29-05-2012, 01:21 PM
A Graphical Password Based System for Small Mobile Devices
A Graphical Password Based System.pdf (Size: 673.36 KB / Downloads: 124)
Abstract
Passwords provide security mechanism for authentication and protection services against unwanted access to resources. A graphical based password is one promising alternatives of textual passwords. According to human psychology, humans are able to remember pictures easily. In this paper, we have proposed a new hybrid graphical password based system, which is a combination of recognition and recall based techniques that offers many advantages over the existing systems and may be more convenient for the user.
Introduction
One of the major functions of any security system is the control of people in or out of protected areas, such as physical buildings, information systems, and our national borders. Computer systems and the information they store and process are valuable resources which need to be protected. Computer security systems must also consider the human factors such as ease of a use and accessibility. Current secure systems suffer because they mostly ignore the importance of human factors in security [1]. An ideal security system considers security, reliability, usability, and human factors. All current security systems have flaws which make them specific for well trained and skilled users only. A password is a secret that is shared by the verifier and the customer. ”Passwords are simply secrets that are provided by the user upon request by a recipient.” They are often stored on a server in an encrypted form so that a penetration of the file system does not reveal password lists [2]. Passwords are the most common means of authentication because they do not require any special hardware. Typically passwords are strings of letters and digits, i.e. they are alphanumeric. Such passwords have the disadvantage of being hard to remember [3].

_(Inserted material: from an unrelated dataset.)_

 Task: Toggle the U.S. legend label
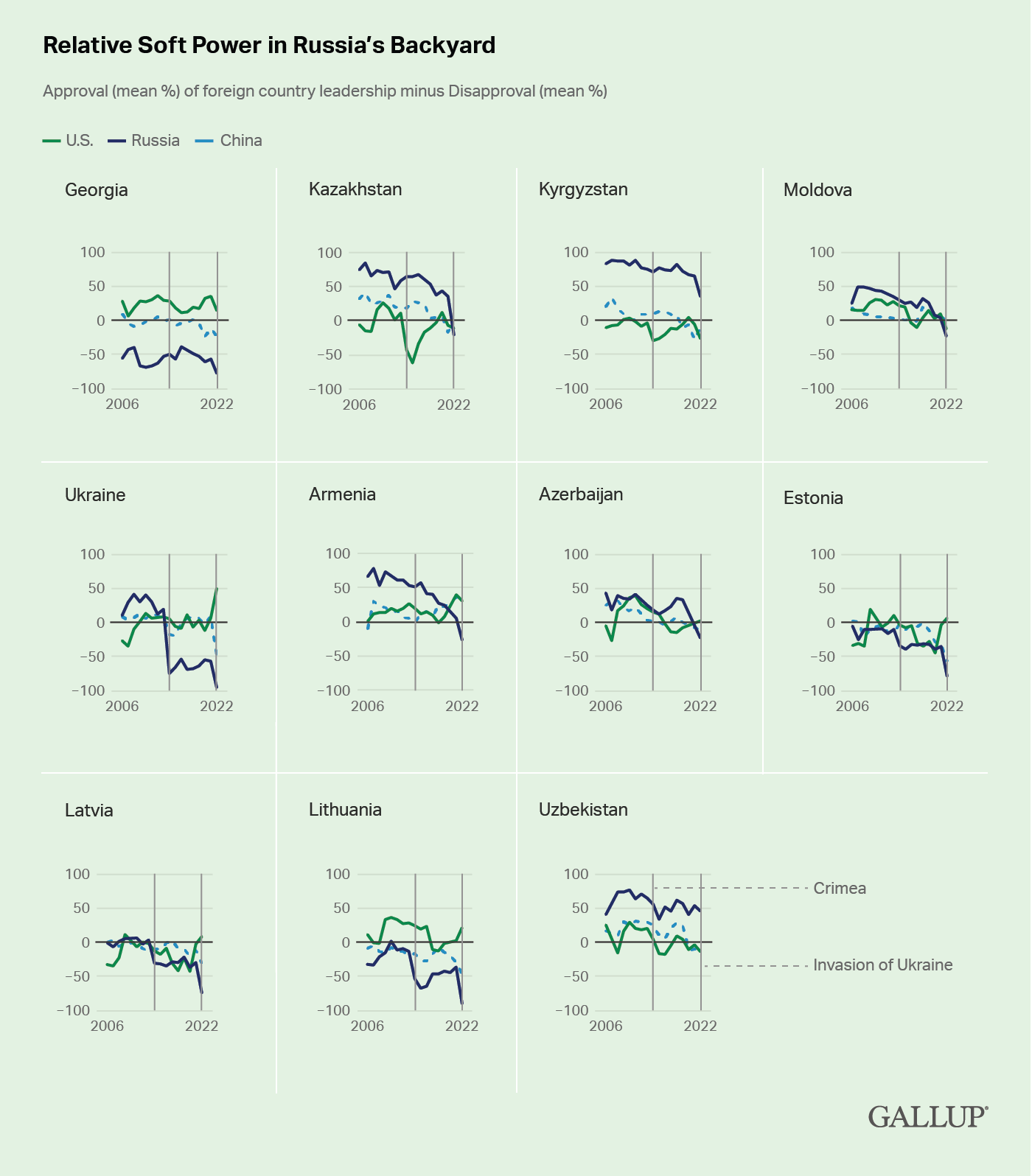pos(80,141)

Biometric Based Authentication:
Biometrics (ancient Greek: bios ="life", metron ="measure") is the study of automated methods for uniquely recognizing humans based upon one or more intrinsic physical or behavioral traits [9]. It is based on “Something You Are” [8]. It uses physiological or behavioral characteristics like fingerprint or facial scans and iris or voice recognition to identify users. A biometric scanning device takes a user's biometric data, such as an iris pattern or fingerprint scan, and converts it into digital information a computer can interpret and verify.
Classification of Current Authentication Methods
Due to recent events of thefts and terrorism, authentication has become more important for an organization to provide an accurate and reliable means of authentication [14]. Currently the authentication methods can be broadly divided into three main areas. Token based (two factor), Biometric based (three factor), and Knowledge based (single factor) authentication [7], also shown in the Figure 1.
Classification of Graphical Password Based Systems
Graphical based passwords schemes can be broadly classified into four main categories: First is Recognition based Systems which are also known as Cognometric Systems or Searchmetric Systems. Recognition based techniques involve identifying whether one has seen an image before. The user must only be able to recognize previously seen images, not generate them unaided from memory. Second is Pure Reacll based systems which are also known as Drwanmetric Systems. In pure recall-based methods the user has to reproduce something that he or she created or selected earlier during the registration stage. Third is Cued Recall based systems which are also called Iconmetric Systems. In cued recall-based methods, a user is provided with a hint so that he or she can recall his his/her password. Fourth is Hybrid systems which are typically the combination of two or more schemes. Like recognition and recall based or textual with graphical password schemes. Detailed classification of systems, involved in these four categories is shown in Figure 2.
Conclusion & Future Work
The core element of computational trust is identity. Currently many authentication methods and techniques are available but each with its own advantages and shortcomings. There is a growing interest in using pictures as passwords rather than text passwords but very little research has been done on graphical based passwords so far. In view of the above, we have proposed authentication system which is based on graphical password schemes.